Server-based gaming may be the key to more precise casino marketing, if operators ever truly embrace the technology.



You can learn quite a lot talking to an enlightened chief marketing officer of a major gaming company.

This month, I had the privilege to interview Staci Columbo Alonso, the chief marketing offi cer of International Game Technology (IGT), who is slated to receive the Casino Marketing Lifetime Achievement Award at this year’s Casino Marketing Conference, which will take place July 24-26 at Paris Las Vegas. (For more details on this event, visit www.casinomarketingconf.com.) She has gleaned a lifetime of marketing knowledge from her experiences in the consumer, operator and supplier sides of the gaming business. (See story on page 26.)

Her latest challenge as CMO of IGT is nothing less than the survival of traditional casino gaming. “Patti Hart (CEO of IGT) and I have had long conversations on how the gaming industry has changed; how more revenue is now derived from non gaming than gaming; how younger people seem disinterested in the casino experience; what is was going to take for brick-and-mortar casinos to prepare for and derive business from future generations,” Alonso said.

By Alonso’s way of thinking, the crux of the problem is consumer demand, and how to create wagering experiences that can appeal to socially-active yet constantly distracted 20- to 30-year-olds, tech savvy 30- and 40-somethings seeking a different wagering experience from their parents, and the 50-year-old plus generation that continues to generate most casino income, especially when it comes to slot play.

“Think about how much noise we have in our world today…it is so hard to break through,” Alonso said. “A key part of our marketing strategy is to break through the clutter and give stickiness to our games. That involves building the right games and introducing that game to both the casino operator and players in ways that will drive people to play on the slot floor.”

It seems to me an answer already exists to part of this problem. Indeed, isn’t one of the primary attributes of server-based gaming technology, which, hard to believe, has been around for more than a decade, that you can easily and quickly switch games on the fly? On paper, such a system also allows you to target market to various areas of your slot floor. So it’s possible for a gaming property to flood a specific area-say next to a nightclub popular among younger clientele-with slots and play dynamics specifically designed to appeal to their social media ways and wandering eyes. Similar “zones of interest” can be created for various age and ethnic groups elsewhere throughout the gaming property in areas they tend to congregate.

But, surprisingly, server-based gaming acceptance has stalled of late. A study of 150 Casino Journal readers recently conducted by BNP Media’s Market Research Division found 31 percent of respondents said they had fully-networked slot machines with a centralized server that controls all gaming operations.

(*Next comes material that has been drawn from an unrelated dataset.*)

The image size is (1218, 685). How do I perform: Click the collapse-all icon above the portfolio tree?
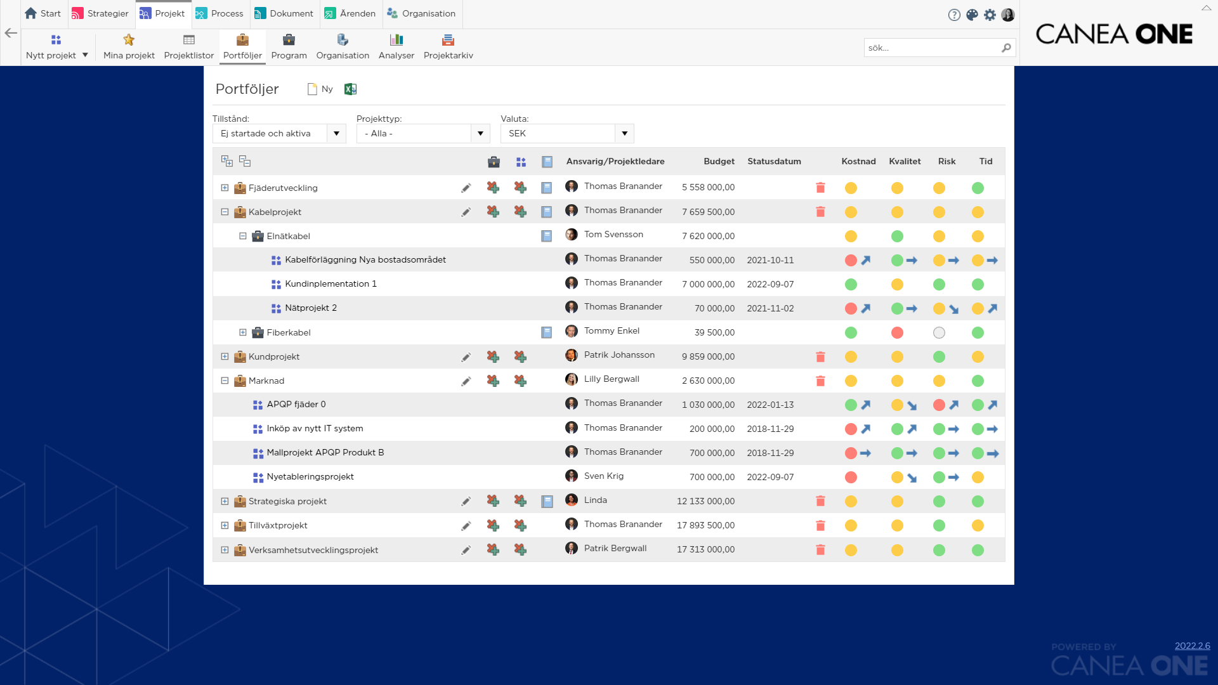(x=245, y=161)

However the largest group of those asked, some 35 percent, replied they still rely on traditional, non-networked slot machines. When asked why they have not yet adopted full server-based gaming, those with partial or non-network slot floors listed cost/budget limitations, uncertainty on ROI and technological issues (wiring/incompatible slots) as the primary barriers.

It’s hard to envision slots competing with the immersive experiences found in computer gaming and other social entertainment options if server-based gaming doesn’t eventually find more purchase in land-based casino properties. And as older players die off and younger clientele drift toward amusements more suited to their collective zeitgeist, marketing the casino palaces of yore may prove to be a marketing challenge even the Alonso’s of the world can’t match.